The Suez Canal receives 12% of world goods: 30% of container ships, 10% of goods and 4.4% of world crude. When the accident occurred, the price of crude jumped considerably, almost 6% on the first day after the blockage. During the epidemic, the abundance of supplies, the poor economic outlook, and the decrease in production in line with demand, kept oil prices down.

The cargo ship MV Ever Given stuck in the Suez Canal near Suez, Egypt, March 23, 2021.

The fact remains that the Suez Canal, and other narrow straits used by merchant ships, are a source of enormous profits for those who manage them, and the countries where they are located. Toll fees from ships transiting the Panama Canal in 2018 reached a record high of 3.3 billion dollars, constituting the chief source of income of the Central American country. However, at the same time, these passageways are fragile and delicate bottlenecks. Benefits and risks are leading half the countries of the world to seek alternatives.

Container train from China to Europe

There are two railway alternatives to maritime transport. The first involves a journey of 11,000 km from China to the Atlantic, a journey that would take only 15 days while the sea journey takes 60.
However, trains would carry a much smaller amount of goods than container ships.The second alternative would be a high-speed line that would bypass the Suez Canal, running from the Egyptian port of Ain Sokhna, in the south, to El Alamein, on the Mediterranean, in the north, a journey of 500 km that would take but a few hours (though it would be necessary to take into account the time necessary for loading and unloading goods from the ships).

Many countries are working on the problem: Thailand, China…
In the geo-strategic field, other Asian countries are considering new modes of transport. Thailand is working on a project to build two ports on each side of the narrowest part of the country, connected by a railway. This would facilitate the transport of goods from the Gulf of Thailand to the Sea of Andaman, from the western Pacific towards the Middle East. The aim is to avoid one of the narrowest and most congested and dangerous straits in the world: that of Malacca, facing Singapore. More than any other country, China is hard at work to ensure itself alternatives to sea transport for its goods. The more prominent initiative, launched by President Xi Jinping in 2013, is the Belt and Road Initiative. It consists of an impressive series of railways connecting the country to South-East Asia, Central Asia, Pakistan, and Europe.

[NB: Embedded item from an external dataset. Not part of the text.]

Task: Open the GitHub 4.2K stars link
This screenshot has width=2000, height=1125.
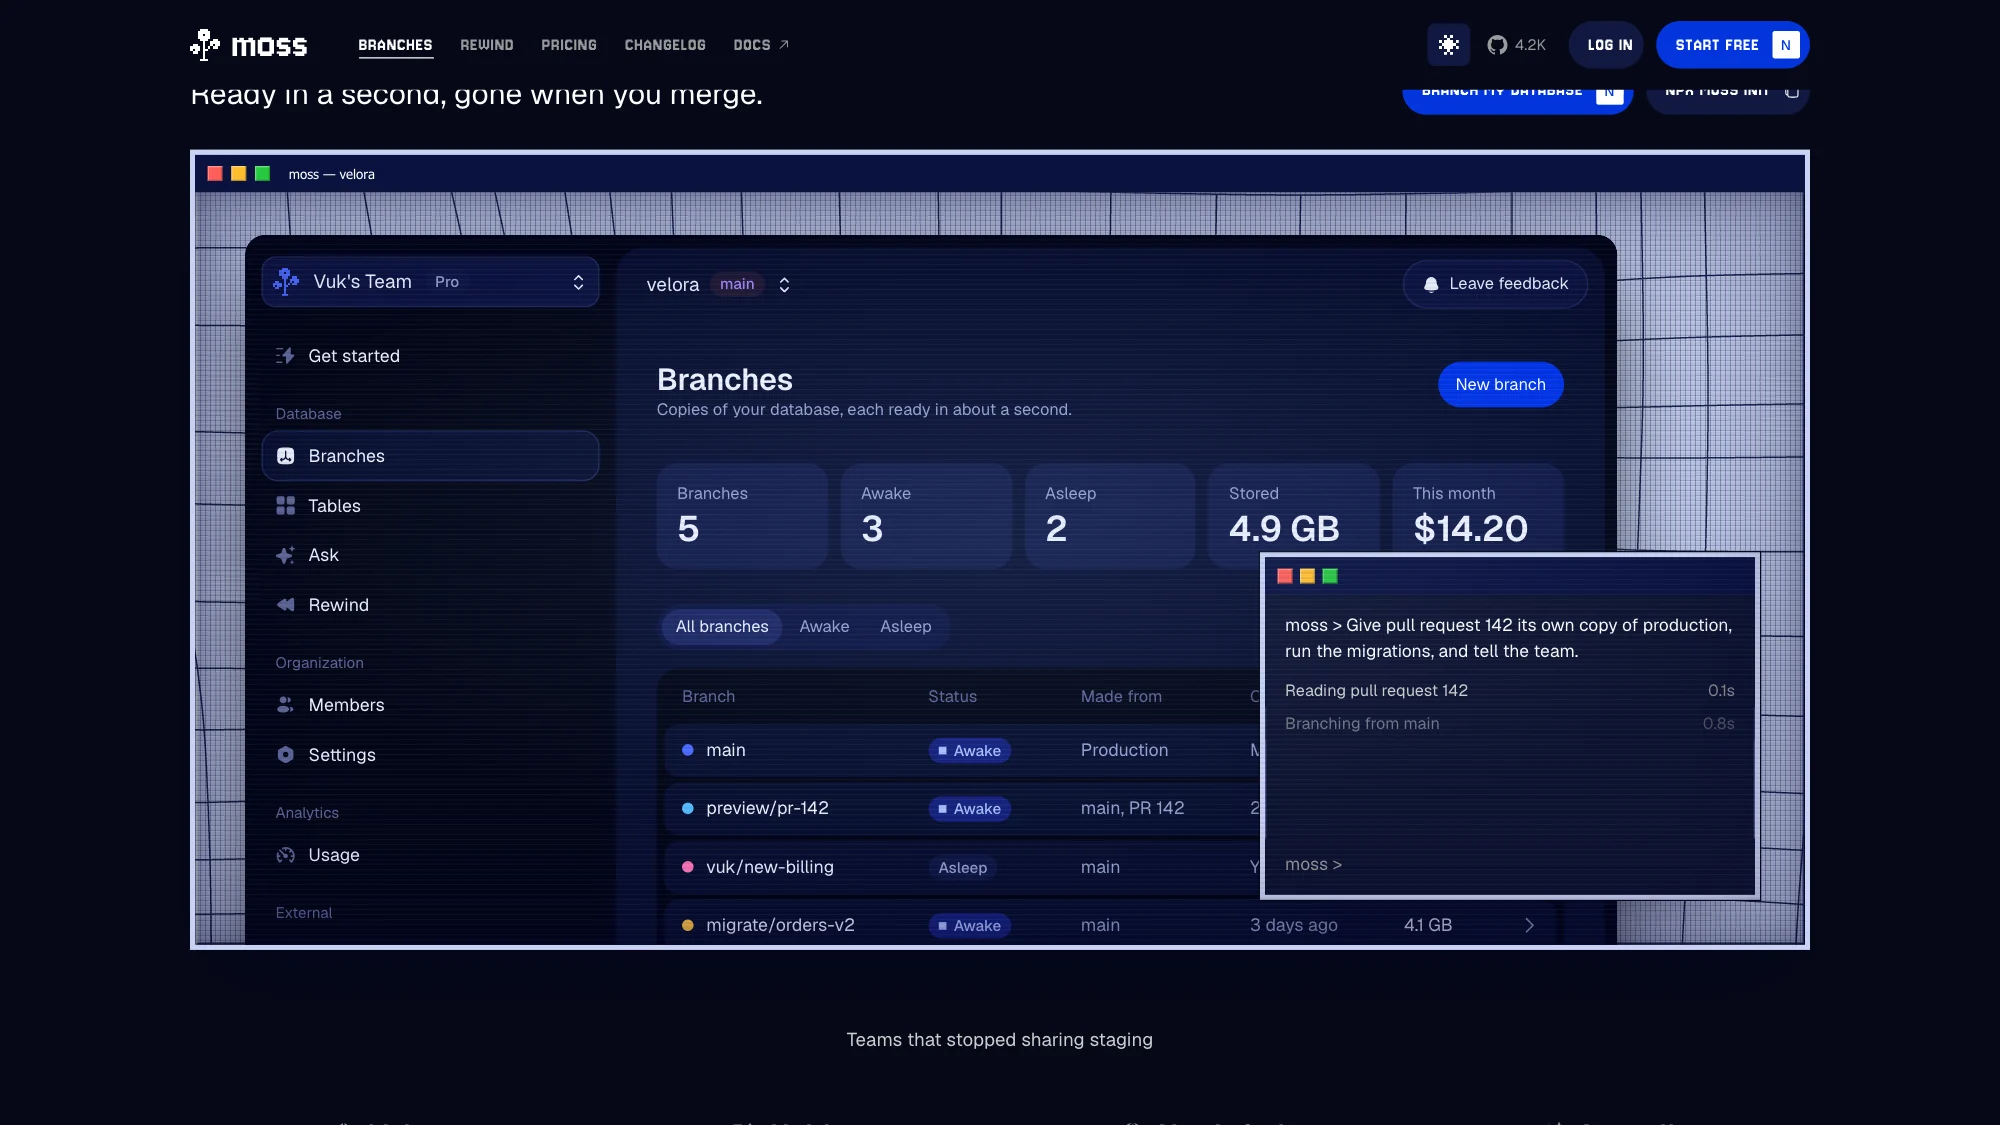Action: pyautogui.click(x=1516, y=45)
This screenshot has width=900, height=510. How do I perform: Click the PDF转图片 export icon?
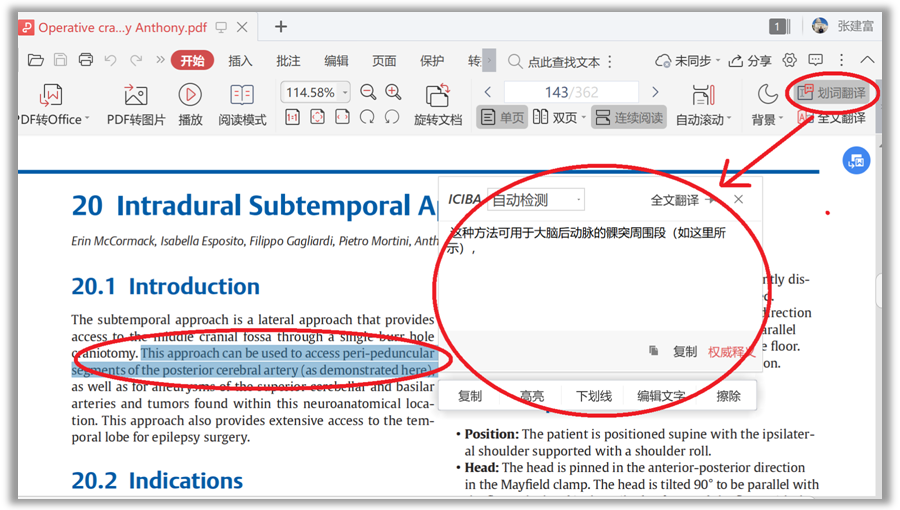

Arctic shipping routes. Northwest Passage and Northern Sea Route. Maritime paths, used by vessels to navigate through the Arctic.

The main railway will connect China to Europe, passing through Kazakhstan, Russia, and Belorussia. Others will connect Xinjiang to Turkey and also to Russia through Mongolia. At present, the railways connecting China to Europe are unable to transport any more than 10% of the total exports of the Chinese colossus.
The Arctic maritime route, which Xi Jinping also supports within the Belt and Road Initiative, promises to take on increasing importance with the advance of global warming which will facilitate navigation from Shanghai to Bergen in Norway, in collaboration with Russia. Nevertheless, the danger of accidents leading to the spillage of oil into the sea and the consequent environmental catastrophes, are not to be underestimated.
Part of this strategy to develop new commercial roads to become less dependent upon the Suez Canal is the agreement between China and Iran to create a land corridor between Central Asia and the Middle East.